Réponse apportée en séance publique le 25/01/2007

M. Gérard Larcher, ministre délégué à l'emploi, au travail et à l'insertion professionnelle des jeunes. Monsieur Nogrix, le Premier ministre a souhaité, il y a quelques mois, savoir quel était le montant exact de l'aide publique apportée à l'emploi, à la recherche et à l'innovation ainsi qu'aux actions visant à renforcer l'attractivité du territoire.

M. Roland Muzeau. Et surtout la spéculation !

M. Gérard Larcher, ministre délégué. Sa préoccupation était notamment de connaître l'effet de ces aides publiques sur l'emploi mais également sur les petites et moyennes entreprises. Le Gouvernement a en effet le sentiment que, aujourd'hui, les petites et moyennes entreprises, qui créent l'essentiel de l'emploi dans notre pays, ne sont pas toujours les bénéficiaires de la dynamique suscitée par l'aide publique.

S'agissant de l'emploi, le Conseil d'orientation pour l'emploi a souligné, dans son rapport, que beaucoup d'exonérations sur les bas salaires sont les conséquences de la loi sur les 35 heures et qu'elles ont pour objet de préserver la compétitivité de nos entreprises, qu'elles résultent également de la convergence des SMIC, qui eux-mêmes sont la conséquence des 35 heures. Le Conseil d'orientation pour l'emploi conclut que, si ces aides venaient à disparaître, 800 000 emplois seraient alors menacés.

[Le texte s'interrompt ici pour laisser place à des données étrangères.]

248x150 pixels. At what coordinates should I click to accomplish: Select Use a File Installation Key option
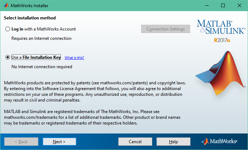[x=8, y=57]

S'agissant du deuxième sujet majeur, celui de la compétitivité, de l'investissement dans la recherche et dans l'innovation, afin de relever le défi de la globalisation, ont été mis en place des pôles de compétitivité, l'Agence de l'innovation industrielle, le crédit d'impôt recherche, autant de dispositifs qui répondent à des nécessités et qui sont à la croisée de financements publics et de financements privés.

Le troisième sujet est l'attractivité du territoire, rural mais aussi urbain, dont tient compte la politique des zones franches urbaines, qui a notamment été évaluée dans le rapport de votre collègue sénateur Pierre André.

Telles sont les orientations qui guident notre politique.

Nous avons la volonté d'y voir clair, afin que, lors de la conférence des finances publiques qui se tiendra à la mi-février et qui sera ciblée naturellement sur l'emploi et sur l'innovation, l'accent puisse être mis sur l'aide aux petites et moyennes entreprises de ce pays. Voilà les objectifs du Gouvernement. (Très bien ! et applaudissements sur les travées de l'UMP et de l'UC-UDF, ainsi que sur certaines travées du RDSE.)